Geeky. Dweeby. Nerdy. From unpacking videos to gushing pucks 'n' cones tomes, our hobby's crannies are filled with ridiculed rituals. While unkeen to pile on, proper sportsmanship insists that just to avoid the heckling hyenas, I not pad down genuine enthusiasm over what in broadspeak is just another footer. The Vibra 68 isn't. In fact it's rather other than recent spam for these Ultrafeet. Involving viscoelastic damping, they come in seven different variations to match load to spring rate. That's a rather fussier MO. Having worked my way through synthetic sapphire isolators (Kepler by Divine Acoustics), roller balls (Hifistay), viscoelastics + roller balls (Carbide) and wire suspension (Boenicke, Wellfloat), for me the Vibra 68 is the next level.

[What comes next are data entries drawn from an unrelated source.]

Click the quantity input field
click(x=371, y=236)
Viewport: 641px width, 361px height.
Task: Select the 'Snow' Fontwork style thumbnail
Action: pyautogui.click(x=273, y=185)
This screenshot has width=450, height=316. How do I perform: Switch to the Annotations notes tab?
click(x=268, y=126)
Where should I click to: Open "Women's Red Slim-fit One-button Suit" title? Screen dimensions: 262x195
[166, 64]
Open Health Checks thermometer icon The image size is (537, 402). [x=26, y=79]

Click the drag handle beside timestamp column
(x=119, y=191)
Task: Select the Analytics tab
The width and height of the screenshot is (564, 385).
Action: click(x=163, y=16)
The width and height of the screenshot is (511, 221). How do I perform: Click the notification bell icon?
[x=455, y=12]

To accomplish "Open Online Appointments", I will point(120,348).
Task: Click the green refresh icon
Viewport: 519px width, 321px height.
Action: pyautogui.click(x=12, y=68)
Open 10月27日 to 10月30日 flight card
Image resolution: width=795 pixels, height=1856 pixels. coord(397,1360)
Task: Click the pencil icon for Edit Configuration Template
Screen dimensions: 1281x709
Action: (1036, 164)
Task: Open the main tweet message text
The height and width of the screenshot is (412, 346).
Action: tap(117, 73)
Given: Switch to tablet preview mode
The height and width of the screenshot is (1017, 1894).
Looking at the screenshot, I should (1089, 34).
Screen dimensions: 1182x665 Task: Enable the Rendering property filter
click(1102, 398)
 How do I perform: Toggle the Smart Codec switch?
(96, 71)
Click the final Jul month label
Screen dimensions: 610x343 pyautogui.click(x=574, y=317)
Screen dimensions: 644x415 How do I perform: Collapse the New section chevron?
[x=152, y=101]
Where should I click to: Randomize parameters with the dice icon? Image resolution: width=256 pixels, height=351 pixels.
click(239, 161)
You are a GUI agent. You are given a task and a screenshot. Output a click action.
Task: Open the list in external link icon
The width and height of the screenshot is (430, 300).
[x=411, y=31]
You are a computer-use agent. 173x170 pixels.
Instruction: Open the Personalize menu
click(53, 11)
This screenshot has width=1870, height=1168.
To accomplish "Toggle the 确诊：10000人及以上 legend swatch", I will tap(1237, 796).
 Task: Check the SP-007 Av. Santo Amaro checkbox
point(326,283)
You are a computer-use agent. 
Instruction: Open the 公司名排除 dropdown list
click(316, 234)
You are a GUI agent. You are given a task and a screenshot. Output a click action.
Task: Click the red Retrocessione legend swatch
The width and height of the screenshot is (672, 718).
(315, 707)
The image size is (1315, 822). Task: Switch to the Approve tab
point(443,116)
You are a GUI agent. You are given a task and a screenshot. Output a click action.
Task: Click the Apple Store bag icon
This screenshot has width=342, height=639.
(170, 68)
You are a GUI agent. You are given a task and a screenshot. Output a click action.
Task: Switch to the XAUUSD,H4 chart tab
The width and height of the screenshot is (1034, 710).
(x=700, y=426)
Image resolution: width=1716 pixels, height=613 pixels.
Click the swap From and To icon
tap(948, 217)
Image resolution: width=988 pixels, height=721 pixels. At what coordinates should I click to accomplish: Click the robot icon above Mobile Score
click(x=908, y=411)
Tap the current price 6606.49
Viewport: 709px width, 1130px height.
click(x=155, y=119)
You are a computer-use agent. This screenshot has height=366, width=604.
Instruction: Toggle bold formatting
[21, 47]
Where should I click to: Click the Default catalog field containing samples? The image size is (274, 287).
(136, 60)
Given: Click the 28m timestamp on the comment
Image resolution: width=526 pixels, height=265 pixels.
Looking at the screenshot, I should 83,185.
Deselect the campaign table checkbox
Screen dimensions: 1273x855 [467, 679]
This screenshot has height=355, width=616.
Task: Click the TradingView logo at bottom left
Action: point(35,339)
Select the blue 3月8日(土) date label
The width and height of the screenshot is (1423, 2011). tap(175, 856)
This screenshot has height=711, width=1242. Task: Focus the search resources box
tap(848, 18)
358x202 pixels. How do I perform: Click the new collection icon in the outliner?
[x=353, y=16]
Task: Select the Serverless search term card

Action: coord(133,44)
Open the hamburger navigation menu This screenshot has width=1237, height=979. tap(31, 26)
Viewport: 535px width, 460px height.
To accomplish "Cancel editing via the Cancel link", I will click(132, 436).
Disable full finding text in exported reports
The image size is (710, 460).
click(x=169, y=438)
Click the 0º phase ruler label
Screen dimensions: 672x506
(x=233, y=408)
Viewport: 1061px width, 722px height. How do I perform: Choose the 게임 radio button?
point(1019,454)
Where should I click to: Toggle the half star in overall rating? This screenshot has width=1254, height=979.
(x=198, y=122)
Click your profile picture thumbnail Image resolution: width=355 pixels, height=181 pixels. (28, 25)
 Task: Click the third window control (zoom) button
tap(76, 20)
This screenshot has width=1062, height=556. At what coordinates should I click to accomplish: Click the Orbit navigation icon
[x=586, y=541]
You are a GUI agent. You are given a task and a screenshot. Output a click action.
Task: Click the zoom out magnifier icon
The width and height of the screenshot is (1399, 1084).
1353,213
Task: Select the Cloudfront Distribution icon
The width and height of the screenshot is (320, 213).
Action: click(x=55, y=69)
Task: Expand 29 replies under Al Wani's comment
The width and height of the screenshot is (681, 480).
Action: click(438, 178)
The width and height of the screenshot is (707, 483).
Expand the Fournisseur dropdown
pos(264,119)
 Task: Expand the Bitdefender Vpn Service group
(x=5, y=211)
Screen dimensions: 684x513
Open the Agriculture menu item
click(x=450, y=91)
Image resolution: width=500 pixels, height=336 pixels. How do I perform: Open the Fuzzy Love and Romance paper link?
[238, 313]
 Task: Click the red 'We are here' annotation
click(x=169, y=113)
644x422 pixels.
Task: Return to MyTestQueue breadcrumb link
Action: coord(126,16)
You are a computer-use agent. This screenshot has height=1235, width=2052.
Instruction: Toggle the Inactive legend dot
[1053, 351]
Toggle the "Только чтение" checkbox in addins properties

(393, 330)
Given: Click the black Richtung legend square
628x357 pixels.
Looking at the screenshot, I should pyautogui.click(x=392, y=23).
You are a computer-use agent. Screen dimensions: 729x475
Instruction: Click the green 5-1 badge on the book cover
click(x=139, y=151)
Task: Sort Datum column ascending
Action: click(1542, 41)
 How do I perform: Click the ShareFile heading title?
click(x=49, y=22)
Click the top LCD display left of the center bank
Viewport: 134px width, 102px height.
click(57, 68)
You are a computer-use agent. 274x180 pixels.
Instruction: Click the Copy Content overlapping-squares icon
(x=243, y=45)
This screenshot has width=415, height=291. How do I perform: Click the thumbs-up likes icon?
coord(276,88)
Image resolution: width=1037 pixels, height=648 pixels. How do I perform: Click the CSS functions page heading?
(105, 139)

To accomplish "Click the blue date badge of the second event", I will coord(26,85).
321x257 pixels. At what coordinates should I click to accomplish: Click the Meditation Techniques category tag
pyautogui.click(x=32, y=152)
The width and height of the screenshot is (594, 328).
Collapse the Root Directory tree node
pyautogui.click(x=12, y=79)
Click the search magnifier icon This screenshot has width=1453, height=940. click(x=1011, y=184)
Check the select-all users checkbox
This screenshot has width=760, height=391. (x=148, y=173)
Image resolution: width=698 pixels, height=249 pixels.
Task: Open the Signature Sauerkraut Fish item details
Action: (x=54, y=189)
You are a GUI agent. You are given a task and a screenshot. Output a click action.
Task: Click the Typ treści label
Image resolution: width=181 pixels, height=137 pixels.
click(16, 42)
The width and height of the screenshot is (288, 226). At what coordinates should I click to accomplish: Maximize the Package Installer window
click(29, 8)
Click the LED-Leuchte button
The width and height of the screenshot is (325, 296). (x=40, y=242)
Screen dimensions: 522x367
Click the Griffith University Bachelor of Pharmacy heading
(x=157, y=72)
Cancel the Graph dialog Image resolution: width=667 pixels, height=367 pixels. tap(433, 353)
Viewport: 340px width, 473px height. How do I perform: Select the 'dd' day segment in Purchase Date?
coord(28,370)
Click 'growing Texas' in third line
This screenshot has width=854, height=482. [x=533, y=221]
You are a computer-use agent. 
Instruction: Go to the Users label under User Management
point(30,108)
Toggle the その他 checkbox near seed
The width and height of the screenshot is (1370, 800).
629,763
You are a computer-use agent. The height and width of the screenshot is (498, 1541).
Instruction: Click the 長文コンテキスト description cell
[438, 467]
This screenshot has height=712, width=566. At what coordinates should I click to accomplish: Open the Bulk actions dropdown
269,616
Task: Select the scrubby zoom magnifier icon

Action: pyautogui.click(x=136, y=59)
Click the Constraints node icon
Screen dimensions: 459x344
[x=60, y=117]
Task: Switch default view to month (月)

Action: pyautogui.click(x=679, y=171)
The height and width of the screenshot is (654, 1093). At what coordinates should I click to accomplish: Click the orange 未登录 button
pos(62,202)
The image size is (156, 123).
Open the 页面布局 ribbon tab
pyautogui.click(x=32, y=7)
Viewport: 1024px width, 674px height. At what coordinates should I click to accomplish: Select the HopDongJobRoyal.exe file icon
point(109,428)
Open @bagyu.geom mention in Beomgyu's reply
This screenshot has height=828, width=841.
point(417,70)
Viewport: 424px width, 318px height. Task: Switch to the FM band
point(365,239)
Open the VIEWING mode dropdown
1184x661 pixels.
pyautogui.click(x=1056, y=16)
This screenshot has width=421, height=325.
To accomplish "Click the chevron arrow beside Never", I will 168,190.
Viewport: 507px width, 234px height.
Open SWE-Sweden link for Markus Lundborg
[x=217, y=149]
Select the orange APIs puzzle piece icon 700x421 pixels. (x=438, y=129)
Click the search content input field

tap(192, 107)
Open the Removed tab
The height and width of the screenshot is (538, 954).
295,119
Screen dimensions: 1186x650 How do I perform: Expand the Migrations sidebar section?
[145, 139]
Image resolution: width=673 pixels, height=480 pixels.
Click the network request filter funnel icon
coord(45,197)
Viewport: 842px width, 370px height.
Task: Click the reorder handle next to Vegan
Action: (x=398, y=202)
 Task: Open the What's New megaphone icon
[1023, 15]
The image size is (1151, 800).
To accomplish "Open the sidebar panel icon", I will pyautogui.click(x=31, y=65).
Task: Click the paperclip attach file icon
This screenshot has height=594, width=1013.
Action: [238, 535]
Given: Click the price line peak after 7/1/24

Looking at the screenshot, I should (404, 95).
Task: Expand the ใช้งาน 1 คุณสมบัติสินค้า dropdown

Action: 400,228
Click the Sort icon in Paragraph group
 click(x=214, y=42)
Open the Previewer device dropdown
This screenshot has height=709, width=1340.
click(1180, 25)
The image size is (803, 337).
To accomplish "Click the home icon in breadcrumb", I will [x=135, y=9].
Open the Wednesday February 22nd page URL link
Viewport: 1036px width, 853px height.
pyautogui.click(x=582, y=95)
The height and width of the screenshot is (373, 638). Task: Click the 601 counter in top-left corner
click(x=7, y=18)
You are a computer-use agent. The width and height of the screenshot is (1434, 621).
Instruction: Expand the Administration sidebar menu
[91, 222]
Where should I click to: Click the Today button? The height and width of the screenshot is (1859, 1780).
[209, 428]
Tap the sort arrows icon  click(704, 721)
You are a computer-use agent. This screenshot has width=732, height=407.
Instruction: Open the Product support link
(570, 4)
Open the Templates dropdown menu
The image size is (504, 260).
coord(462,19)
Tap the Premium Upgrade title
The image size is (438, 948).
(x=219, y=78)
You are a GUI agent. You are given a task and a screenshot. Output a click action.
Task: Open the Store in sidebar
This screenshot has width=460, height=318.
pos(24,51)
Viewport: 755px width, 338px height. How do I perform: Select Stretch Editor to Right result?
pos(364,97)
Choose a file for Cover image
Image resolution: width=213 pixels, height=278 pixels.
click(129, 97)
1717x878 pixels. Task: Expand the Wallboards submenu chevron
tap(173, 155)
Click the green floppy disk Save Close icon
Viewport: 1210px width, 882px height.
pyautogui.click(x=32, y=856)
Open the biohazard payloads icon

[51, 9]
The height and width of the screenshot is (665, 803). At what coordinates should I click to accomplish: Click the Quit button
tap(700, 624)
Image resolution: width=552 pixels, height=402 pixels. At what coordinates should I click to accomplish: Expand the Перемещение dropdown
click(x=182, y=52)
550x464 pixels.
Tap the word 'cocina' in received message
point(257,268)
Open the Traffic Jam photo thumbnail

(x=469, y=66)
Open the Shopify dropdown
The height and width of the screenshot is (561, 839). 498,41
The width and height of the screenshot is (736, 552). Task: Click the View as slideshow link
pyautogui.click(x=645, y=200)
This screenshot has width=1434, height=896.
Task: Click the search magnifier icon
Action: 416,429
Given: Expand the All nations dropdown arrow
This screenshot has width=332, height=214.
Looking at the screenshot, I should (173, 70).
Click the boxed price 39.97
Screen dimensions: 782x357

It's still wire suspension. That already occupied the top of my silent mountain. But it's far more compact than the SwingBase, far more within reach than a $1'060/ea. Delta Extreme from Japan (though Wellfloat's lower profile could be preferable under speakers to not throw off a tweeter/ear alignment). All of it makes the Vibra 68 the flag atop my peak; and a Swiss one at that. It's no secret that aside from chocolate, cheese and banking, Suisse is great also at upscale audio like CH Precision, darTZeel, Nagra or Soulution. It's not known for earthquakes unlike Japan where high-rise buildings may incorporate pendulum dampers. Just so, from outside Gstaad now comes a demonstrably effective miniaturized pendulum isolator which might just rule them all. As geeky as it seems to go all gooey over footers, this really does deserve an award. It's for the fundamental difference it can make to a truly full-range high-resolution system whilst looking anything but geeky. In fact it looks like—so can be mistaken for—just another common mostly decorative footer. Its mega difference maker hides smartly inside to take up surprisingly little space.
Resonance control is certainly not the first job one tackles on the virtual construction site of building a fine hifi. But once the actual sound makers of source, amplification and transducers with their loom and proper power delivery are in place, the smart money invests in essential resonance attenuation. As by far the gravest mechanical exciters, speakers and subs come first, then a resonance-critical turntable if in play; and without hesitation tube gear particularly with highly microphonic direct-heated power triodes à la 45, 50, 2A3 and 300B. Subsequently even a budget bamboo rack is seriously upgraded by terminating it in properly engineered floor isolators like today's. Yet with transducers correctly decoupled, that may not even be necessary. Once our mechanical base is silent, we experience our sound makers at their best. Even if down the line we upgrade them, those upgrades still benefit to make the biggest leap they possibly can. Or, we may not hear any need to upgrade. That's because properly isolated affordable gear gets to shine well past its presumed station. And that could well be all we'd ever want.
It's a trick execution like the Vibra 68 which helps make it so; no break-in required. The difference is instantaneous. So could be the head scratching.
Martin Gateley adds: "For completion's sake and to satisfy my aesthetic ego, here are photos of the walnut version. Maple too is available. Dimensions are 80mm Ø, 45mm high. MSRP is CHF340/ea."